Endpoint detection and response EDR platform overview

Endpoint detection and response has become the foundational layer of enterprise security architecture over the past decade, displacing legacy antivirus as the primary endpoint security control for organizations that take threat detection seriously. The category's growth reflects a fundamental insight: prevention alone is insufficient against sophisticated adversaries, and the endpoint is where the most actionable evidence of attack activity resides. Process execution trees, file system modifications, registry changes, network connections initiated by specific processes, memory injection events — this telemetry, collected continuously by EDR agents deployed across the enterprise, enables both real-time detection and deep forensic investigation that was previously impossible without deploying specialized forensic tooling reactively after an incident had already progressed.

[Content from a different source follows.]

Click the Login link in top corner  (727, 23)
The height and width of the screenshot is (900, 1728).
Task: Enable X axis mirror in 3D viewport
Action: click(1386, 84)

But EDR is not a silver bullet, and organizations that deploy it without understanding its limitations and operational requirements consistently fail to extract its full value. EDR agents generate enormous data volumes that require infrastructure to store and analyze. Detection content — the rules, behavioral models, and analytical queries that surface threats in the telemetry — requires ongoing development and tuning to remain effective against evolving adversary tradecraft. And the most sophisticated attackers specifically target EDR platforms with evasion techniques designed to blind the sensors or prevent detections from reaching the analysis layer. This guide addresses the full lifecycle of enterprise EDR: selection, deployment, detection content management, and integration into a broader detection and response program.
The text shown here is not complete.